Chang et al. studied the age group 5–18 years in Taiwan in 2019 and provided evidence that the GLI-2012 reference equations did not properly match the spirometric data in the current Taiwanese pediatric population, indicating an urgent need for an update of the GLI reference values by the inclusion of more data of non-Caucasian descent24. Moreover, in the study by Jones et al. in 2020, the equations currently in use in Brazil seemed to underestimate the lung function of Brazilian children aged 3–12 years25. The GLI-2012 reference values for spirometry were appropriate for healthy, well-nourished African school children in Angola, DR Congo, and Madagascar, but the lower limit of normal needed adjustment20.

In this study, lung function tests in 33 children (13 boys and 20 girls) aged 4–10 years were performed with acceptable quality of grades A to C. The FVC, FEV1, FEV1/FVC, and FEF25–75% values were measured, and almost all values (except for FEV1 in girls and FEF25–75% in boys) were above or below the expected values (> + 0.5 or <  − 0.5); however, the standard deviation was estimated to be less than one in all cases except for FEV1/FVC. Z-scores, FEV1/FVC and FEF25–75%.

The percentage of the population with the FEV1/FVC value below LLN in the age group over 21 years (in both genders) was appropriate (3.43% in men and 2.1% in women) and was less than 5%. In the age group 10–21 years, the percentage of population with the FEV1/FVC value below LLN was relatively appropriate in men (5.03%) but was higher than expected in women (13.3%). These values were extremely high (42.4% in boys and 40% in girls) in the under 10 age group.
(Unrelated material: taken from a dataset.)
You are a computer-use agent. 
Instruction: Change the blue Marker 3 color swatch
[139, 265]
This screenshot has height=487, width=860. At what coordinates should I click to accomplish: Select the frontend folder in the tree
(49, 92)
The Z-scores derived from the GLI-2012 SRE showed significant association with gender, age, and anthropometric variables. In multiple linear regression, height and age had positive associations with FEV1/FVC (B-coefficient = 0.01 and B-coefficient = 0.007), age had a positive association with FEV1 (B-coefficient = 0.008), and gender had a relatively strong relationship with FVC (B-coefficient = 0.346) and FEF25–75% (B-coefficient = 0.358).

Limitation of the study

The number of sample sizes in age groups under 10 years old (13 cases) in boys and over 70 years old (8 cases) in women was under 15 cases.

Conclusion

The GLI reference values are not perfect for the Iranian population, especially in children under 10 years old and females. However, the Z-score of FEV1/FVC matched the predicted value in almost all age groups (except children below 10 years of age). GLI reference values were appropriate for subjects over 21 years, but their use would overestimate the prevalence of airway obstruction in the Iranian population under 21 years. The results of linear regression models showed that age, height and, gender were crucial for establishing prediction equations of four spirometric measurements, i.e., FEV1/FVC, FVC, FEV1, FEF25–75%.